3 Do it yourself Actionable Book marketing to-dos per day

By: R.G. Johnston

A “do it yourself” writer needs to DIY market, too.

Every self-published writer needs to do three actionable marketing to-dos, per day. It will help you generate momentum for your book, keep the momentum moving, at a profitable level, for as long as possible and eventually help shape your marketing plans.

Ideally, changes in strategy will occur naturally as you explore your market more and more–that’s been my experienced. Remember, actionable to-dos are designed to help you market your art and you; begin there and grow from there.

There seems to be something about doing three actionable items per day that’s mind-stretching. With two, you risk choosing actions that are not diverse, but my 3rd actionable to-do usually takes me to a new idea.

I applied for a vendor’s table at a Medieval Festival. I was turned down based on the fact that I couldn’t secure third-party liability, in time for the event. My three actionable marketing items I do, when I apply for an event, are: 1. Contact local writers groups and book clubs, 2. Contact the local library branch, to book a talk, 3. Contact local coffee shops, book stores, Facebook pages for advertising opportunities.

I decided, to do my publicizing in the closing letter–it was my last opportunity. It was a paragraph, asking them to keep me in mind for future events, or other local events.

I received an email the next day, inviting me as a guest author. I read a chapter, in my best Bard, dressed in the clothing of my ancestors. I sold lots of books, watched a jousting match and met a lot of interesting people.

Your actionable steps will help you refine and polish your marketing plan, too. Treat it as a tried-and-true template of things that do work and things that didn’t work, so well. Make note, where you can do better the next time.

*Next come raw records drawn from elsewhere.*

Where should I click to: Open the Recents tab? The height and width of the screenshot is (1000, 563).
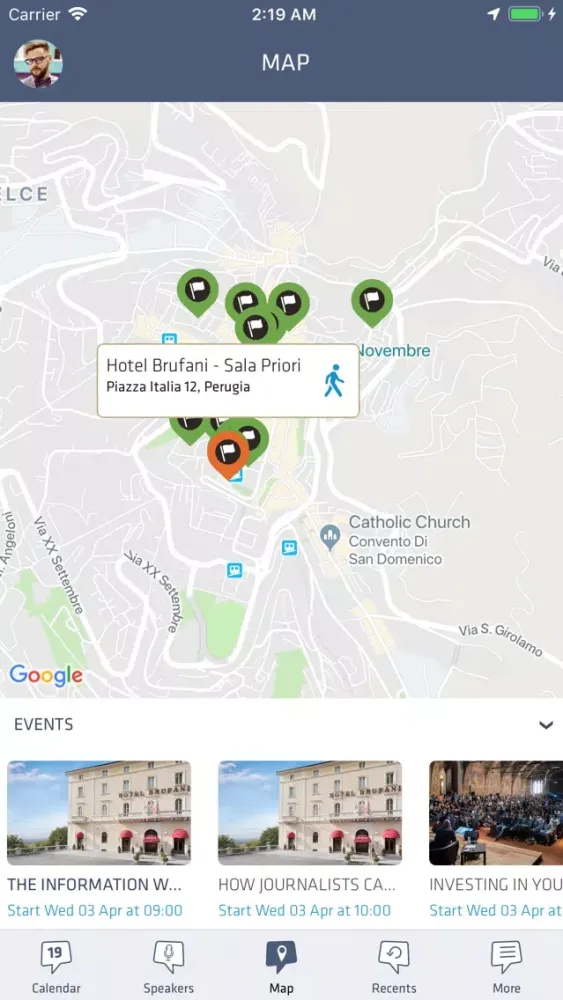[x=393, y=967]
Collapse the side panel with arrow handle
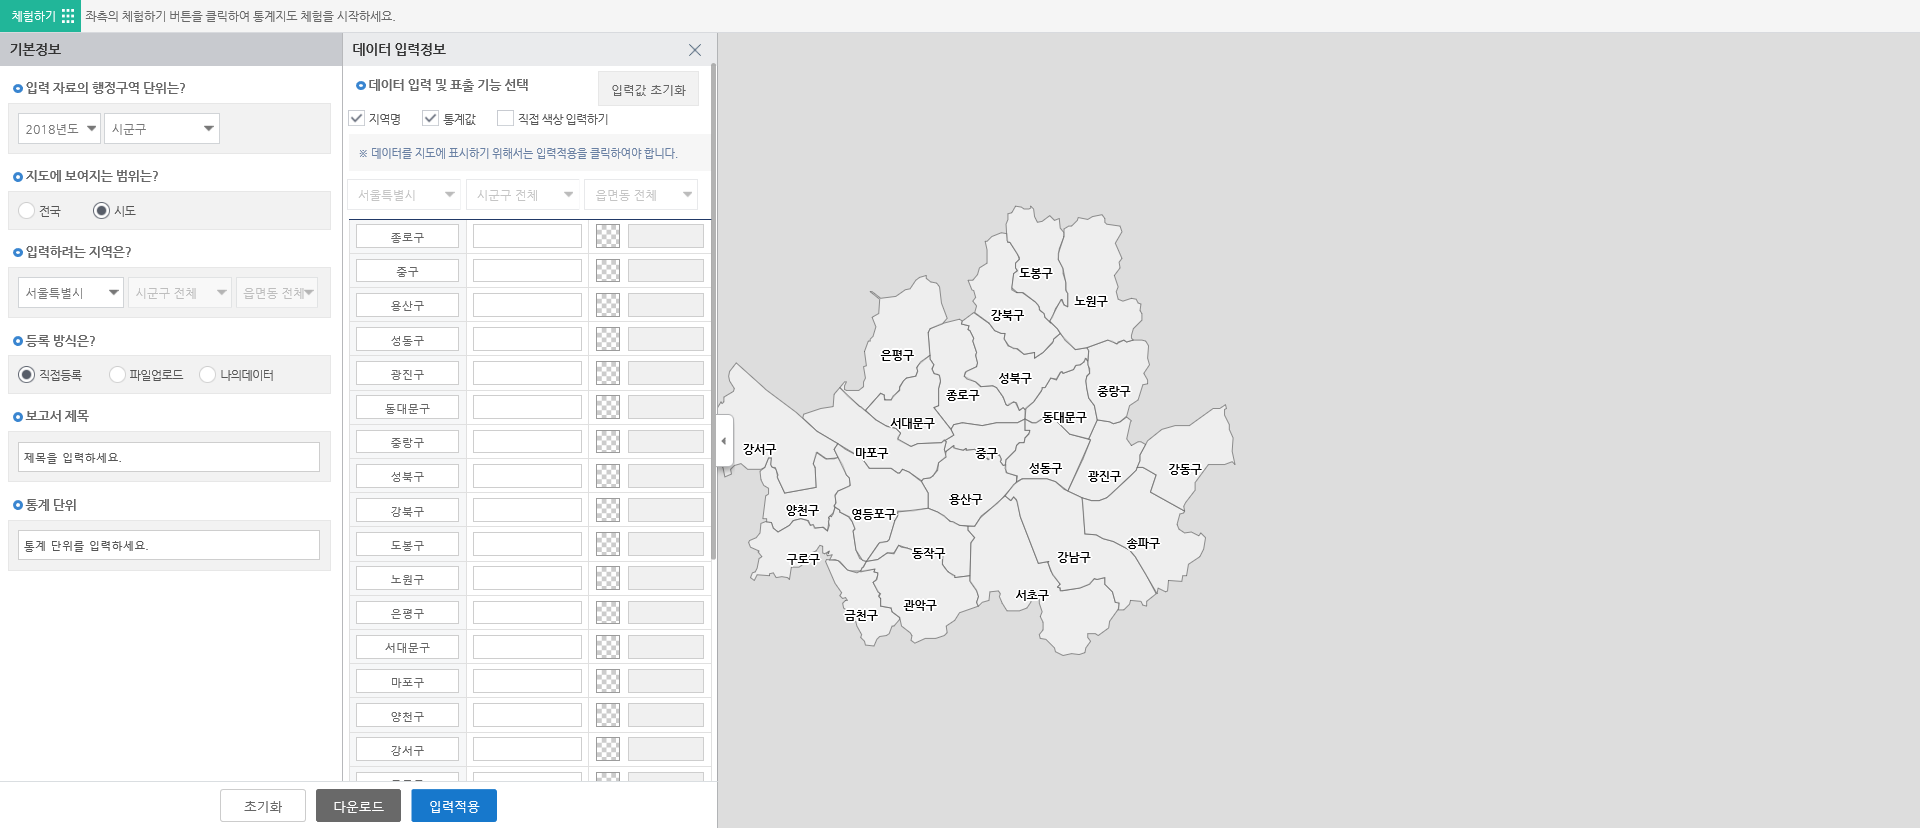This screenshot has height=828, width=1920. (724, 441)
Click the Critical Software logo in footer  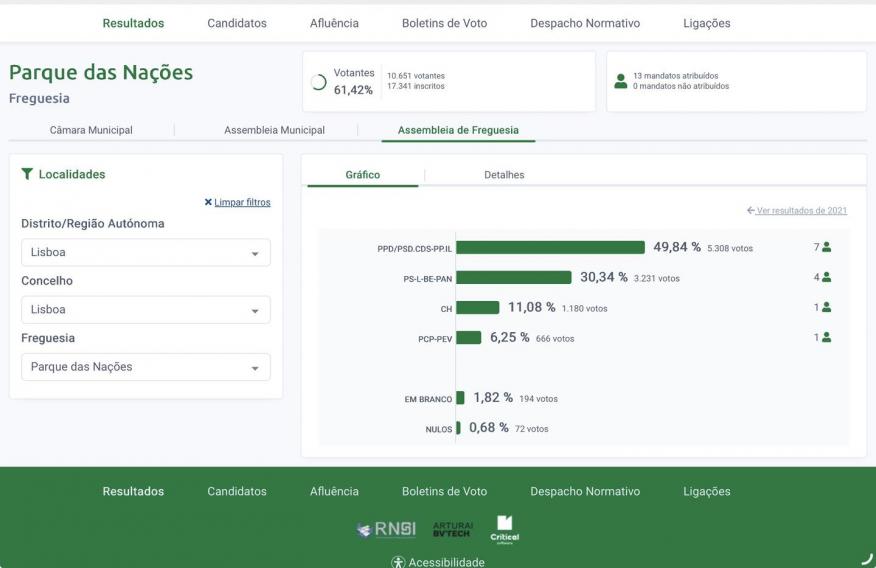point(505,529)
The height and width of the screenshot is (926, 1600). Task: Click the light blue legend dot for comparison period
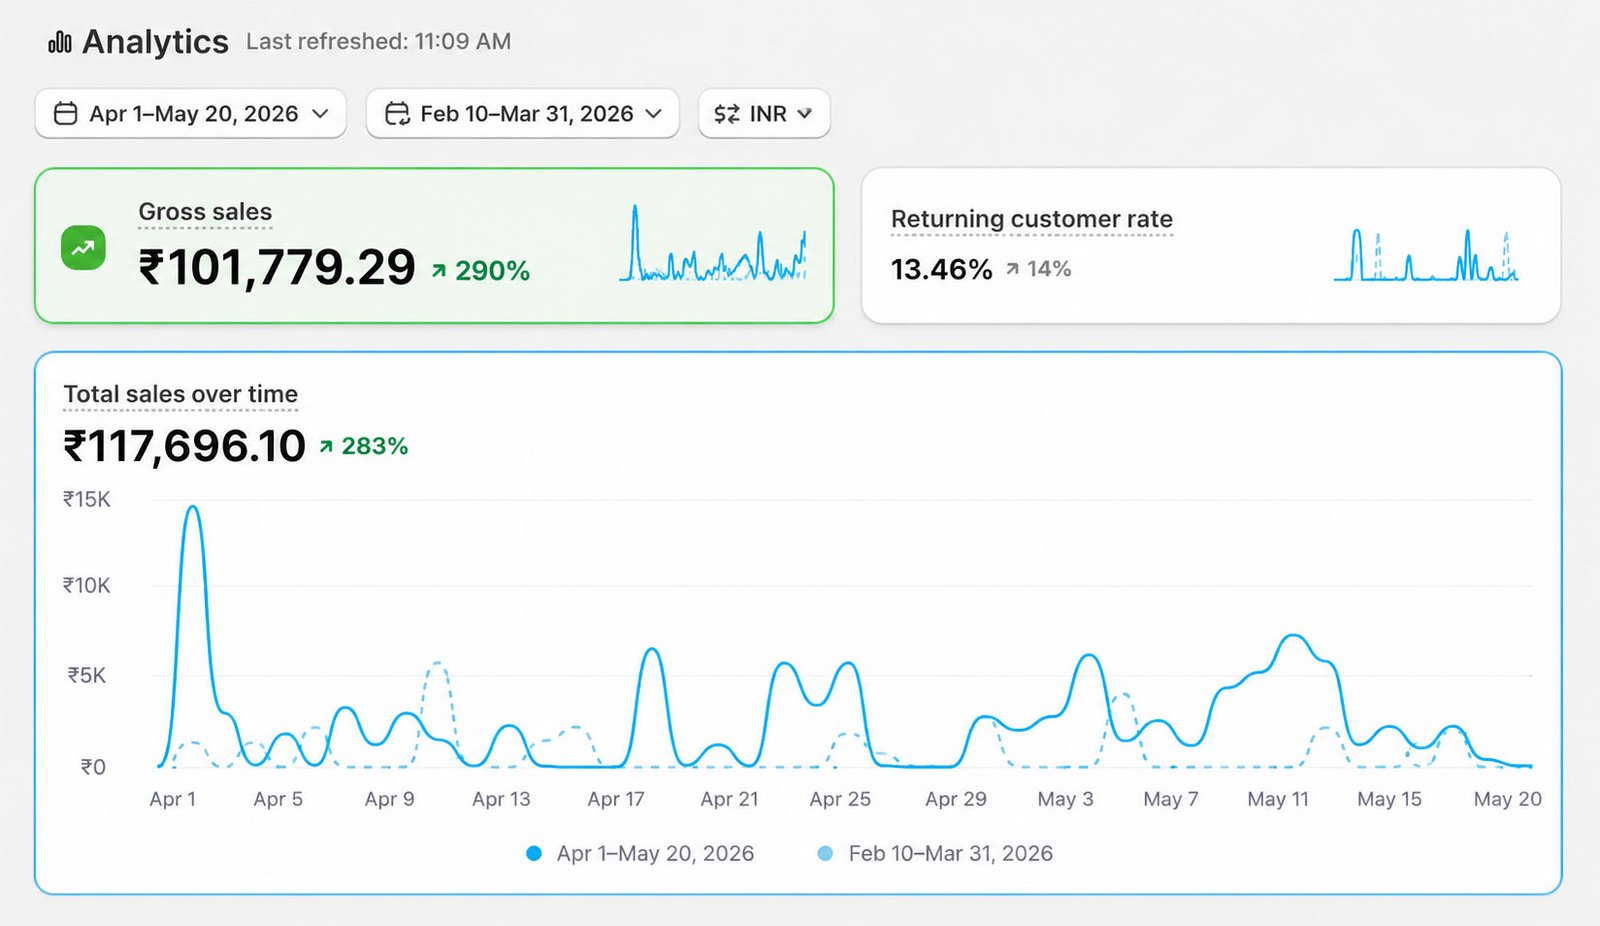(x=825, y=853)
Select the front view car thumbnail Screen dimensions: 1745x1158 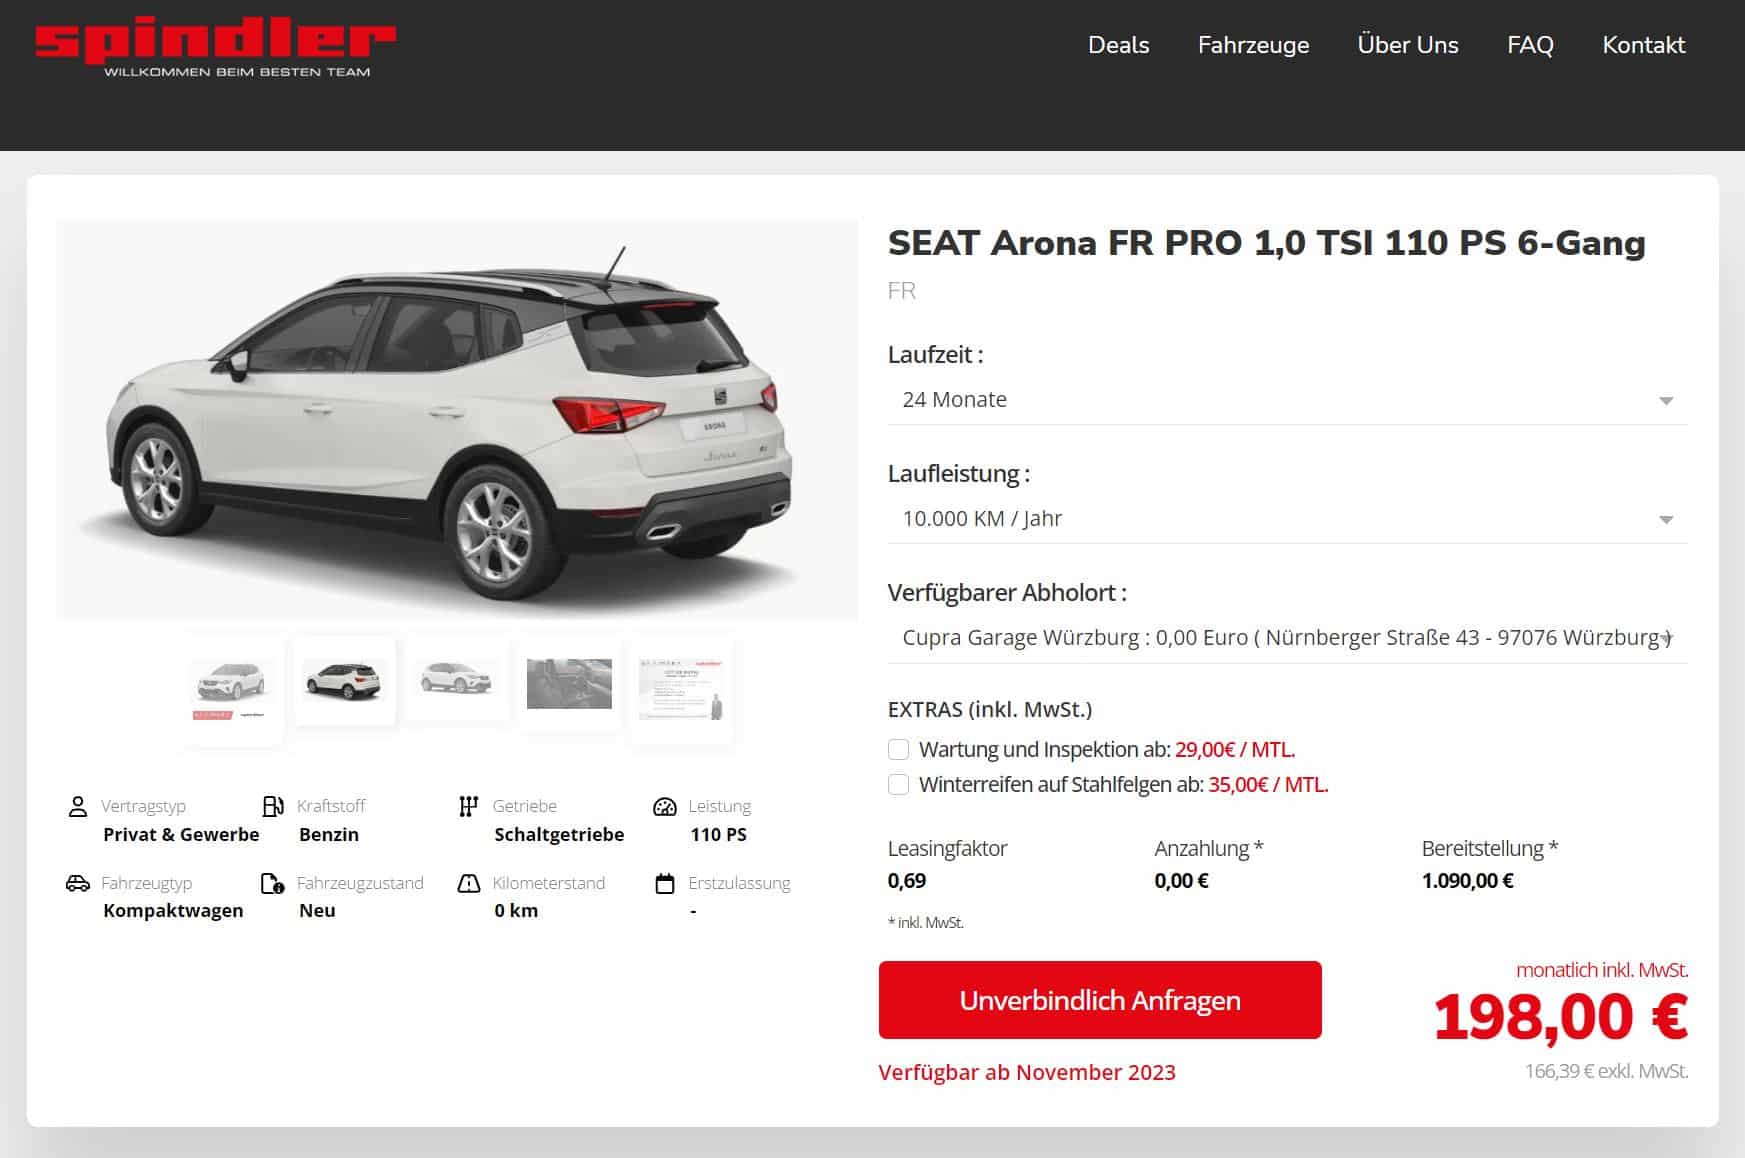pos(232,690)

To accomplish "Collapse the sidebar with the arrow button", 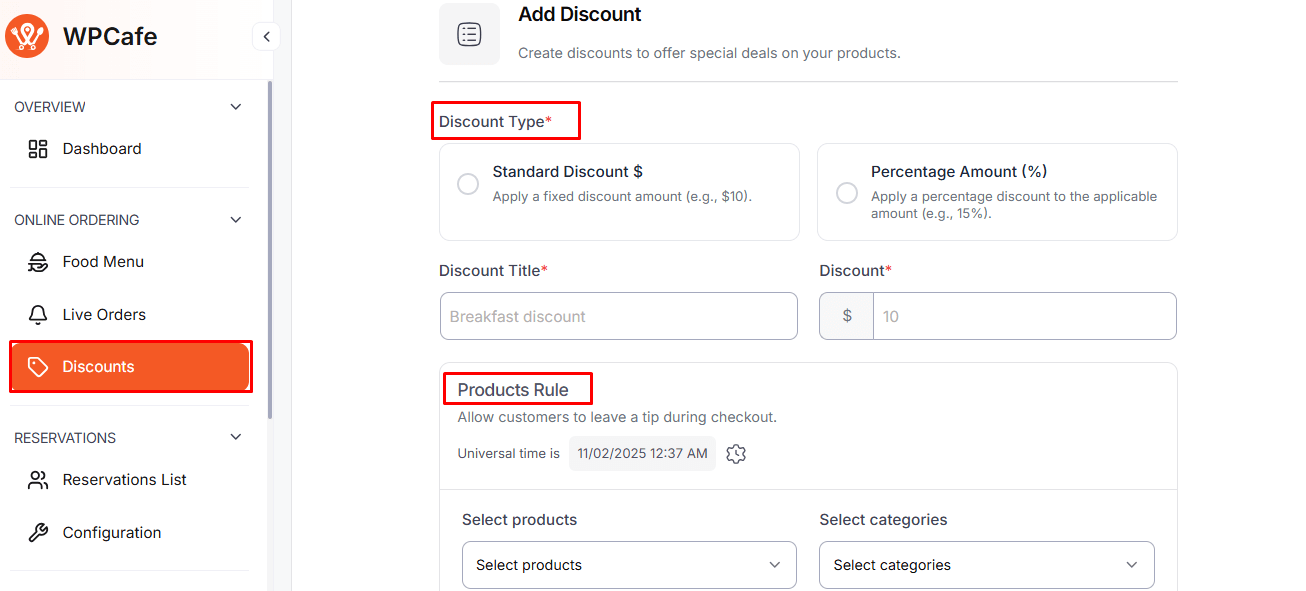I will click(x=266, y=37).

Here’s an exercise to help you visualize the steps to three actionable items.

Take a digital sheet of paper and write in the center of the sheet, one marketing to-do; write three actionable tasks, branching off from it. Actionable tasks must be “actionable;” begin them with a verb–except think. Try to treat this process, as a form of mind mapping.


an example of three actionable do it yourself items, subject book party. The three actionable items for a book party are write guest list, mail invitations, book party venue


Keep adding 3 actions, branching off of each action. By charting it, you’ll be able to see where it branches off to a new marketing action/ idea. Your “marketing-map” will help you chart new marketing directions, as you explore the niches in your market in a non restricted way. New ways to connect to people, through your book, will appear.

In the above example, there may be more to-dos for each actionable item. For example, Mail invitations may spark a new idea, and branch off to “compose an email list” and “design an invitation email with links to buy your book.”

And, “write guest list” can branch off to: decide on the number of guests, decide which media to invite (newspaper, radio, cable, or all three), how many colleagues and how many family and friends.

Prior to deciding on the number of guests, you may have more actionable to-dos; to decide whether you book a venue that will accommodate the number of guests that you plan to invite, or plan to invite as many guests as the venue will accommodate.

Hopefully, you’re getting the gist of why you should chart. I found, at the beginning of my marketing adventure that my marketing activities had turned into a seven-headed monster.

The more you work at your chart, the more coherent market-directed plans emerge. You’ll be able to intuit who your customers are, connect to your customers and lower your “hit-and-miss” selling. Market-mapping will show a way to market your product. If you don’t know what your next step will be, you can look back to see what worked.

I discovered that web site visits went up 24-48 hours after I attended an event. I gave an e-book discount, on my web site, for the next week.

I learned from my mistakes: missed opportunities, wasted money and wasted time–with frustrating results.

During the course of your marketing, you do need to experiment and you should take a few calculated risks. Great things happen. I sold a copy of Vinland: the Beginning, to an American actor and his dad.

Struggling–at first–will soon be replaced by opportunities; they will appear like magic, because your marketing skill will feel like second nature. I don’t mean slipping a business card in everyone’s hand that you shake. You will be sensitive to opportunity, like visiting a locally owned book store when you go away for a weekend and feel that its part of your vacation.